Reflexive robotics using asynchronous perception

Lead Research Organisation: University of Surrey
Department Name: Vision Speech and Signal Proc CVSSP

Abstract

This project will develop a fundamentally different approach to visual perception & autonomy where the concept of an image itself is replaced with a stream of independently firing pixels, similar to unsynchronised biological cells in the retina. Recent advances in computer vision & machine learning have enabled robots which can perceive, understand, and interact intelligently with, their environments. However, this "interpretive" behaviour is just one of the fundamental models of autonomy found in nature. The techniques developed in this project will exploit recent breakthroughs in instantaneous, non-image-based, visual sensing, to enable entirely new types of autonomous system. The corresponding step-change in robotic capabilities will impact the manufacturing, space, autonomous vehicles and medical sectors.

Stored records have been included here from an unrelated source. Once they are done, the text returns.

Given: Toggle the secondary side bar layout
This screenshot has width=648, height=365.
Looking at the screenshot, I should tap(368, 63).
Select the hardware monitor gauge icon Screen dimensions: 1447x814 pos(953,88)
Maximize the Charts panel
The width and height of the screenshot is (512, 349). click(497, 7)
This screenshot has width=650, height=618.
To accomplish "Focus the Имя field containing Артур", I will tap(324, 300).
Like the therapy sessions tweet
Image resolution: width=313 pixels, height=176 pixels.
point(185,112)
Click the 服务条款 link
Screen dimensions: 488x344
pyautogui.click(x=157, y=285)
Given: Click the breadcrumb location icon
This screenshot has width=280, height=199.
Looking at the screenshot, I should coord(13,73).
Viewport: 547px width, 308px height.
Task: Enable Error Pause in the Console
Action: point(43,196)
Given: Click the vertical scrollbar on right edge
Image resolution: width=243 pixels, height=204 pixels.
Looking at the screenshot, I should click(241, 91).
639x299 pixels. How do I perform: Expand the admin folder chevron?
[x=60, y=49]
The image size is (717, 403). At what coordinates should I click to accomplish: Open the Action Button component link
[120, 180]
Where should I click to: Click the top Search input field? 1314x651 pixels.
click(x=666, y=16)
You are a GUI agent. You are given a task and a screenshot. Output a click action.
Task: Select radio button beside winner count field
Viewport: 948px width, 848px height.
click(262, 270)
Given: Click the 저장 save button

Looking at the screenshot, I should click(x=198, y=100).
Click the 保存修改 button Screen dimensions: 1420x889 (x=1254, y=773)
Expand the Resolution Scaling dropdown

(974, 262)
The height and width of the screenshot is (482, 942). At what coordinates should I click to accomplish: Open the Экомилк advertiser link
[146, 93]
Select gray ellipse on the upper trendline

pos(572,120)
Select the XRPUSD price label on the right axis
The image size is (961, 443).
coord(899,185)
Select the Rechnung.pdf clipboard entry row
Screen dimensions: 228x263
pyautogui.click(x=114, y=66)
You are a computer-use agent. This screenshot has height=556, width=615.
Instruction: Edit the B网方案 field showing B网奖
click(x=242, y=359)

If we perceive an object approaching at high speed, we instinctively try to avoid the object without taking the time to interpret the scene. It is not important to understand what the object is or why it's approaching us. This "reflexive" behavioural model is vital to react to time-critical events. In such cases, the situation has often already been resolved by the time we become consciously aware of it. Reflexive behaviour is also a vital component of continuous control problems. We are reluctant to take our eyes off the road while driving, as we know that we will rapidly begin to veer off course without a constant cycle of perception and correction. We also find it far easier to pick up and manipulate objects while looking at them, rather than relying entirely on tactile sensing.
Unfortunately, visual sensing hardware requires enormous bandwidth. Megapixel cameras produce millions of bytes per frame. Thus, the temporal sampling rate is low, reaction times are high, and reflexive adjustments based on visual data become impractical.

We finally have the opportunity to overturn the paradigm of vision being impractical for low-latency problems, and to facilitate a step change in robotic capabilities, thanks to recent advances in visual sensor technology. Asynchronous visual sensors (also known as event cameras) eschew regular sensor wide updates (i.e. images). Instead, every pixel independently and asynchronously transmits a packet of information, as soon as it detects an intensity change from its previous transmission. This drastically reduces data bandwidth by avoiding the redundant transmission of unchanged pixels. More importantly, because these packets are transmitted immediately, the sensor typically provides a latency reduction of 3 orders of magnitude (30ms to 30us) between an event occurring and it being perceived.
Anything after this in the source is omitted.